PASSAGE GIVEN:
It turned out to be not an easy one, but the tries felt like a lot of fun.
The sitstart actually adds some very nice moves into the stand which is 6C.
The attempt in which I finally sent the problem, still was a battle from beginning to end. With every move, it felt like I could come off any moment.
Very cool unnoticed climb!
Fontainebleau - Franchard Isatis - L'Envie des Bêtes (assis) 7A
Yesterday I arrived in Kerpen, near Cologne in Germany, to work on a small project with my colleague and friend Harco (De Man).
The last two days here have been very busy and this evening, when it finally time to call it a day, instead of hanging around in the hotel, restaurant and bar, we decided to do something else.
Harco is a boulderer too, so we went bouldering in the Eifel and profited as much as we could from the last available daylight.
Thanks to the time change last weekend and the days that are getting longer each day, we were able to climb enough to disconnect from the hard working day.
Okay, it's wasn't Bleau, but being in a forest and hearing the sounds of animals and birds felt great.

WORK TO COMPLETE:
1 - According to the climbing post, where did the writer arrive yesterday?
2 - Reproduce the section of the climbing post that begins with the words containing "Very cool unnoticed" and ends with "Harco (De Man).".
The entries after this point come from a separate source.

RECORDS SHOWN:
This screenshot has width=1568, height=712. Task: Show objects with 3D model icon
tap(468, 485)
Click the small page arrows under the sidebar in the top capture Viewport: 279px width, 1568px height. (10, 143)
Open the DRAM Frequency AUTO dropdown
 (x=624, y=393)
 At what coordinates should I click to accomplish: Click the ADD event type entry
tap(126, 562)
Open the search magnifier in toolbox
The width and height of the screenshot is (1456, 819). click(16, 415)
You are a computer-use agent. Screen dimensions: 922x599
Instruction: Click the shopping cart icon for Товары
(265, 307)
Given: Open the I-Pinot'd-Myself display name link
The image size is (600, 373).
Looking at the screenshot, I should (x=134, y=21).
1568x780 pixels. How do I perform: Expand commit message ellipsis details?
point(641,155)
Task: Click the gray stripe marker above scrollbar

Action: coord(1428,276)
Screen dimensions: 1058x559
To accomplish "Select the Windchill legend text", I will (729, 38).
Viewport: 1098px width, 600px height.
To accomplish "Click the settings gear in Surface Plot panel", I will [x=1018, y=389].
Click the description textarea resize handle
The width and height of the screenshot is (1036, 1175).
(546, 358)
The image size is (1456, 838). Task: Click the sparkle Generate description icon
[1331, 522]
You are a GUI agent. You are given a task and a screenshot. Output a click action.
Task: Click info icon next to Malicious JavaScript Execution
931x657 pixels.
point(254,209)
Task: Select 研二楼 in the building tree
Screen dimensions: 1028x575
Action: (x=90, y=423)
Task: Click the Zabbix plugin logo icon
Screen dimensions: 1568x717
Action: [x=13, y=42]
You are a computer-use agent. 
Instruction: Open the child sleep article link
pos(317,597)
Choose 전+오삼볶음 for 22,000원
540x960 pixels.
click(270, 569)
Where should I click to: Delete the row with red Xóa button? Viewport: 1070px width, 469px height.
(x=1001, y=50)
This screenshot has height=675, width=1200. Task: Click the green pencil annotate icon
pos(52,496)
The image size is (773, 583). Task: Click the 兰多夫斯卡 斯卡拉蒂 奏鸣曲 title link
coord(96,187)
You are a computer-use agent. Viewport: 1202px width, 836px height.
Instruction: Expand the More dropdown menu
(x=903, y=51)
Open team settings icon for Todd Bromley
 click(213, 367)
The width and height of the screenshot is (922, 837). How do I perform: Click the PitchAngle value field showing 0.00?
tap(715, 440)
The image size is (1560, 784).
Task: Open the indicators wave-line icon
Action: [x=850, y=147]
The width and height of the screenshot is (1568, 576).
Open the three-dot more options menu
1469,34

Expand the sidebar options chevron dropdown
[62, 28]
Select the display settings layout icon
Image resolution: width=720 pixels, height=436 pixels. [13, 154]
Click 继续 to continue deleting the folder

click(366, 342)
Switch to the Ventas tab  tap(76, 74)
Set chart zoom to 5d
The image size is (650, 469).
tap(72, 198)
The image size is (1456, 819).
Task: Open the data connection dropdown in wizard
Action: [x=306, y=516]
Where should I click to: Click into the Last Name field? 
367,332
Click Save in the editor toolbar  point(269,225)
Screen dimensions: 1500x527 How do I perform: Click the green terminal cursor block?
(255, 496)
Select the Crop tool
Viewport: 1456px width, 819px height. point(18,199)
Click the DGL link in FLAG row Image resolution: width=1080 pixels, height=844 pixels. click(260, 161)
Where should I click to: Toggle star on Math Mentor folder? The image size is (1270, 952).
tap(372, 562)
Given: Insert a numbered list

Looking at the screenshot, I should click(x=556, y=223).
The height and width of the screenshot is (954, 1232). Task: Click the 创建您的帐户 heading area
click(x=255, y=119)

ANSWERS BELOW:
1 - Kerpen, near Cologne in Germany.

2 -
Very cool unnoticed climb!
Fontainebleau - Franchard Isatis - L'Envie des Bêtes (assis) 7A
Yesterday I arrived in Kerpen, near Cologne in Germany, to work on a small project with my colleague and friend Harco (De Man).